— Что же там, Ариф? — шептал дрожащим голосом Илла, вынырнув из дум.
— Вы восстановили свои силы, достопочтенный?
С трудом Илла поднялся с шелковых подушек. За эти две недели он сильно состарился, ведь в его руках было бессмертие, которым он не мог воспользоваться. Из-за этого все болезни, все страхи разом навалились на старика, и он больше ни о чем не мог думать, кроме как о величайшей ценности, лежащей перед ним.
В глазах Иллы горел неистовый, безумный огонь алчности. Все свободное от попыток передачи дара время он качался на волнах воспоминаний. В его голове сплетались между собой видения прошлого, когда он был еще молод и силен. Вспоминал он Вицеллия Гор’Ахага, свою дружбу с ним, вспоминал любовь к Филиссии и ее слезные мольбы помочь, вспоминал то настороженное счастье, когда узнал возраст привезенного Вицеллием сына. Его охватила лихорадка, и, пока испуганные Викрий и Ариф снимали жар у бредящего советника, тому казалось, будто он уже вернул себе молодость и ходит орлом по дворцу, а на койке здесь остался лежать старый труп бывшего старейшины.

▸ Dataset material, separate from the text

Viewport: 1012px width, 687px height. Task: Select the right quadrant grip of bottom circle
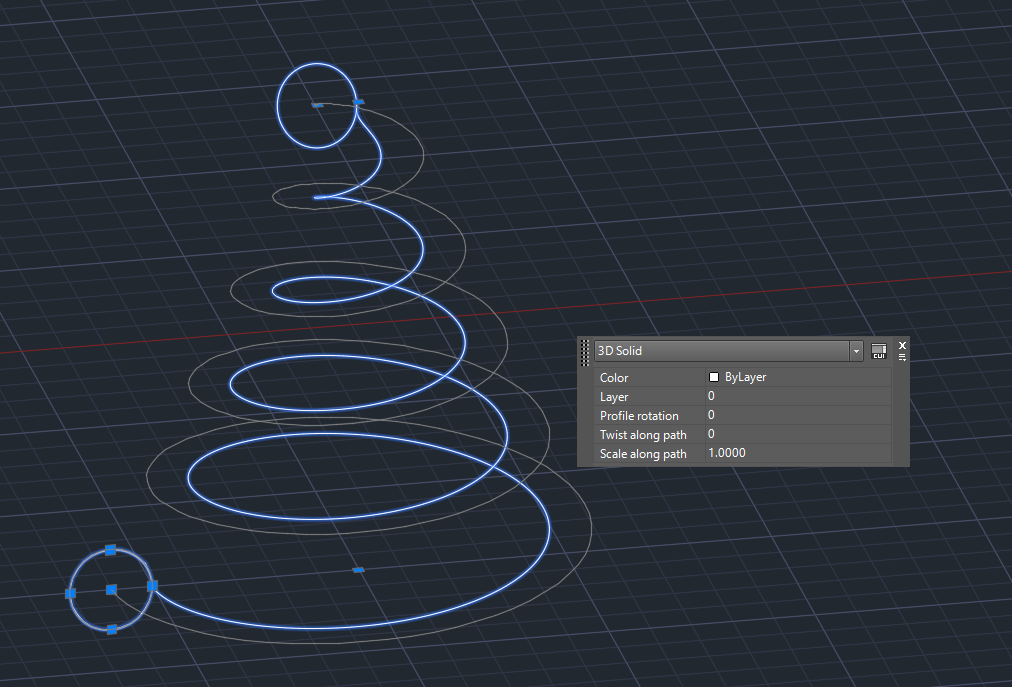point(152,586)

Хотя за окном царил мороз, Илле было душно и жарко. Но из-за страха, что за пределы спальни выйдет хоть один слух, окна не открывали. Уже почти три недели он прятался ото всех, желая поскорее забрать то, что должно быть его по праву, то, что он заслужил.
Когда дворец стал медленно оживать, трупы вывезли, а скорбный плач в Золотом городе затих, то поползли змеи новостей, что консул Илла Раум Ралмантон при смерти: он пропустил все собрания выживших, затаился в своем доме. Другие же утверждали, что его затворничество связано больше со смертью нареченного сына Юлиана. Все жалели его, несмотря на скверный нрав. Нелегко потерять то, что только что обрел. Но никто и не догадывался, что этот самый Илла приказал давать ему для здоровья кровь того, в ком недавно видел сына.
Сумрак от мокрого снега окутал Элегиар и скрыл особняк от посторонних глаз. В нем под несколькими одеялами лежал измученный старик, который то и дело кидал полубезумные взгляды на труп рядом с собой. Тогда же, когда окровавленное запястье Иллы вновь не приняло дар, изо рта вырвался горестный стон: он чувствовал дыхание смерти. Времени оставалось все меньше. Губы его были измазаны кровью: он пытался пить кровь покойного, но сил от этого не прибавлялось, потому что выпущенная кровь сразу же теряла свои волшебные свойства, как не может двигать пальцами рука, отнятая от тела.
Илла пытался припасть к запястью убитого и высосать из того все соки, но и этого он не мог, так как кровь будто не давалась, застаивалась и молниеносно густела.